U.S. oil prices remained near two-year highs on Monday on the back of the ongoing closure of the Keystone pipeline connecting Canada and the United States, while expectations of extended OPEC-led supply cuts also supported markets.
U.S. oil prices remained near two-year highs on Monday on the back of the ongoing closure of the Keystone pipeline connecting Canada and the United States, while expectations of extended OPEC-led supply cuts also supported markets. U.S. West Texas Intermediate (WTI) crude futures were at $58.91 a barrel at 0029 GMT, 4 cents below their last settlement but still close to two-year highs of $59.05 reached on Friday. Brent crude futures were at $63.84 a barrel, virtually unchanged from their last close. The closure of the 590,000 barrels per day (bpd) Keystone pipeline following a spill has helped drive up U.S. crude as it reduces stocks. “WTI prices … continue to be supported by the shutdown of the Keystone pipeline,” said French bank BNP Paribas.”WTI (is) currently trading very close to $59 per barrel. This represents a 38-percent increase in price since mid-June and makes oil one of the best performing assets over that period,” said William O’Loughlin, analyst at Rivkin Securities.
Markets have also been tightening globally due to an effort by the Organization of the Petroleum Exporting Countries (OPEC) and a group of other producers, including Russia, to withhold 1.8 million bpd of output since January. The deal expires in March 2018, but OPEC will meet on Nov. 30 to discuss its policy. “With the OPEC meeting occurring this week, oil traders are expecting an extension to the production cuts,” O’Loughlin said. Russian Energy Minister Alexander Novak said on Friday that Russia would discuss the details of an extension on Nov. 30, but made no mention of how long this should last beyond its March expiry. The uncertainty of how committed Russia is to ongoing cuts, as well as rising production in the United States, mean crude prices are being prevented from rising much further, traders said.

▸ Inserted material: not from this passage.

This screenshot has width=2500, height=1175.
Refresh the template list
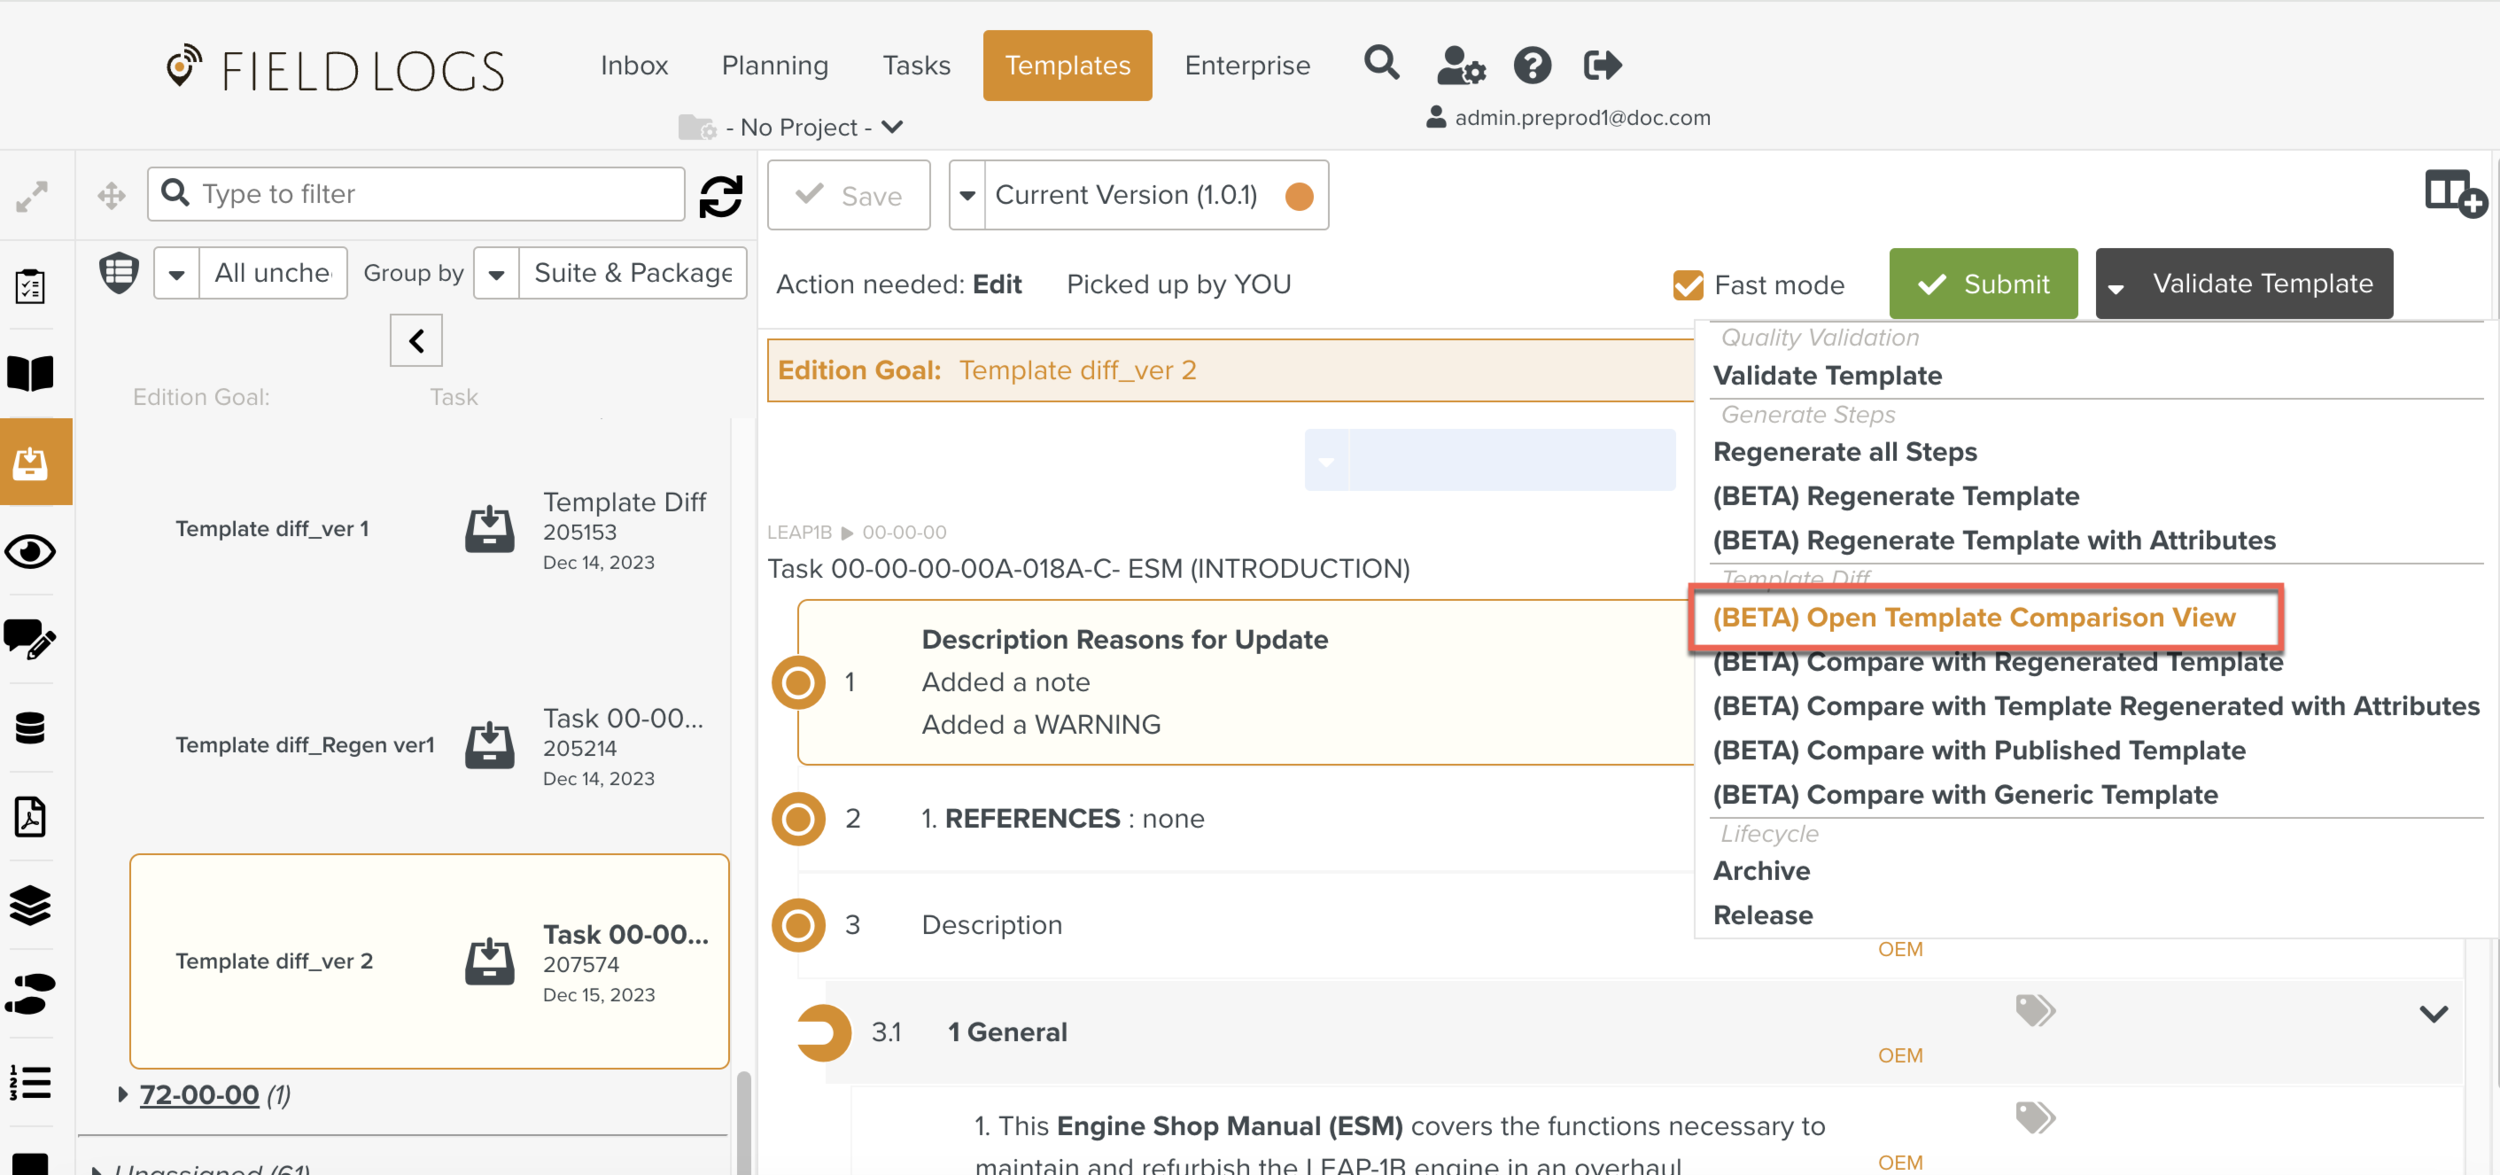point(720,195)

“There is plenty of room for disappointment … Should the outcome of the next OPEC meeting fall short of expectations, the large net-long speculative position on oil futures can unwind, sending prices lower and volatility higher,” BNP Paribas warned. In the United States, crude production <C-OUT-T-EIA> has risen by 15 percent since mid-2016 to 9.66 million bpd, and increasing drilling activity for new production means output is expected to grow further. U.S. energy companies last week added oil rigs, with the monthly rig count rising for the first time since July, to 747 active rigs, as producers are attracted by climbing crude prices.